His dad taught him how to pick a good stick to draw with and how to keep track of his paths in the maze. 

“My first maze was much smaller… I actually liked making the maze just as much as I liked solving the maze,” Dahlberg said.

The young maze-maker began crafting his creations every time he’d visit Vashon Island and eventually found the perfect stick for his projects.  

“One year I went up there and I found this stick and it was the perfect size,” Dahlberg said. “It helped me draw lines a lot straighter and I could rest it over my shoulder and just back up.”  

The piece of sunbaked, smooth and curvy driftwood made its way from Washington all the way to San Luis Obispo. Dahlberg keeps it in the trunk of his car in case he ever wants to make a spontaneous maze somewhere. 

“I think for Sean it’s almost a way to get out and kind of escape the stresses of college,” Zeliger said. “He’s been doing this for so long, it’s almost like every maze he goes out there and tries to improve it compared to the last.” 

Dahlberg sees creating mazes as a hobby and a creative outlet, he said, now about halfway done crafting his creation. He will often invite a group of friends to accompany him and have a beach day while he works on the maze. 

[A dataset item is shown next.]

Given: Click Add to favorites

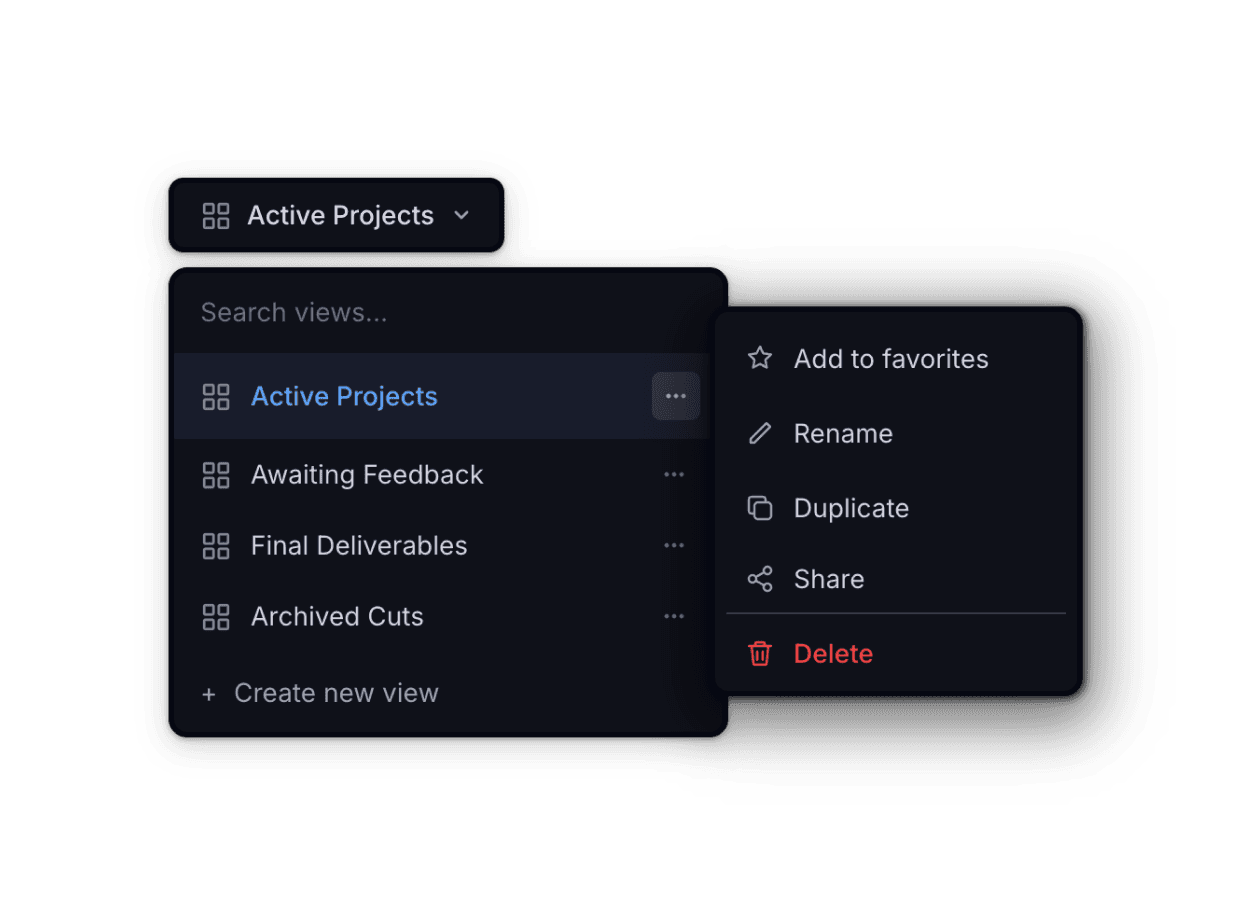Looking at the screenshot, I should 891,358.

After Dahlberg completes his project, he and anyone that wants to try to solve the maze walk to try to find their way out. 

“I know people who have walked through the first try and it’s taken a matter of minutes… there are some times when you see people stuck in a maze for 10-15 minutes,” Dahlberg said. 

However, his friends aren’t the only ones who try their hand at solving the maze. Beachgoers oftentimes are waiting for the college student to finish so they can make an attempt of their own. 

After Dahlberg solves the maze, his work is done and he leaves his art piece for others to enjoy. According to the TideForecast.com, Morro Bay’s tides cycle every six hours. He finishes just before sunset and his creation only has a few hours of life left for people to try their hand at cracking it. 

Then, just like clockwork, the tides rise and the beach is wiped clean, now a blank canvas once again waiting for the maze-maker’s next creation.